I'm a diehard GSD and large dog person.... never did like poodles or any of those other little 'yappy' prissy dogs... until I started fostering a few for an all breed rescue the past couple of years. Now that I understand them a bit more I think they are rather endearing,even the chihauhuas. Also had a standard poodle recently that I absolutley adored!! I've always liked the standards and they make great obedience dogs...I would have LOVED to have kept this one along with my GSDs... she was so smart...

Just getting to know poodles and other small breed a little bit more has given me a different view of them.
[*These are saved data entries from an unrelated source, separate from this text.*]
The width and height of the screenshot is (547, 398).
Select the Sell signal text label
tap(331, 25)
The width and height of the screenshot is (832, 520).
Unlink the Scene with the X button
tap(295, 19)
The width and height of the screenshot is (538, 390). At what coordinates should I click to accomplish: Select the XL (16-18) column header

Granted, I hate the hair cuts they get and people treating them like they are precious little angels when they're getting ready to take your foot off... I think a lot is the way people raise them and they don't disipline their sometimes obnoxious behavior !


----------



## arycrest (Feb 28, 2006)

I've never been partial to the smaller poodles (I'm not partial to small dogs in general) but have always liked the standard poodles ... IMHO they're "real dogs"! 
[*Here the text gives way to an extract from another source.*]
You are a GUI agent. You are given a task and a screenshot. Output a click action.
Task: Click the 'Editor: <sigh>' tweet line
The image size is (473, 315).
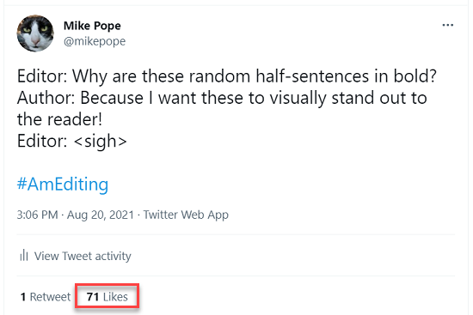71,141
In fact in addition to all versitle traits people have already menioned, I've read that some places in Europe have used the standard poodle in police work!


----------



## Whiteshepherds (Aug 21, 2010)

arycrest said:


> In fact in addition to all versitle traits people have already menioned, *I've read that some places in Europe have used the standard poodle in police work!*


One of the first breeds used in Imperial Germany, for military dogs (before the GSD's) were Poodles!


----------



## Wilhoit (May 17, 2010)

arycrest said:


> I've never been partial to the smaller poodles (I'm not partial to small dogs in general) but have always liked the standard poodles ... IMHO they're "real dogs"!
> 
> In fact in addition to all versitle traits people have already menioned, I've read that some places in Europe have used the standard poodle in police work!


Did the police work include patrol, or just tracking, or?
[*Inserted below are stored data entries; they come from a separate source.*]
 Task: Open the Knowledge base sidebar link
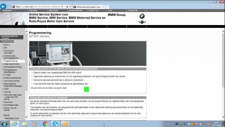[11, 105]
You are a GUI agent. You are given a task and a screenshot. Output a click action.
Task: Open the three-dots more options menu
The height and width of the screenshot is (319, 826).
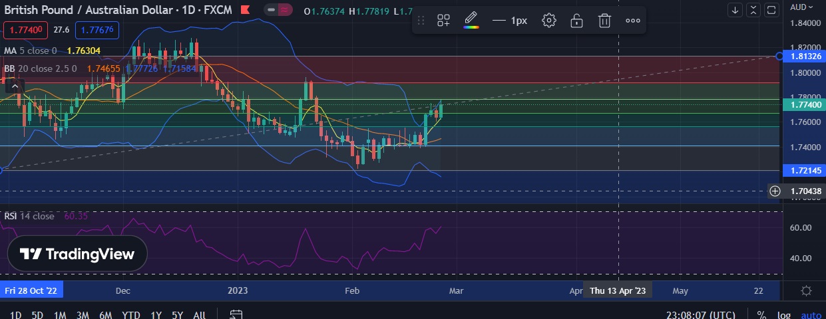(x=633, y=21)

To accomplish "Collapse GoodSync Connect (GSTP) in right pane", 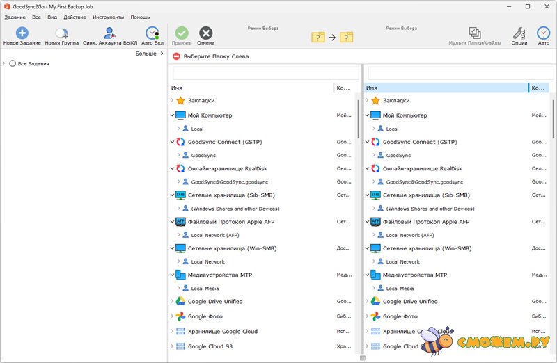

I have to confess that after looking at the Paris Poodle website, I've also been thinking that the GSD I'm planning to get in a year or so might really enjoy a great Standard Poodle a few more years down the line (Ahem .. I would, too!). They are "real dogs" to me, as well, not at all frou-frou, i.e., I could teach the right poodle to herd and possibly even schutzhund and they'd just be a joy to have as a companion.


----------



## Doggydog (May 12, 2009)

There are certainly some stone sober lack of humor people on board who can't recognize facetious banter to save their lives. Np.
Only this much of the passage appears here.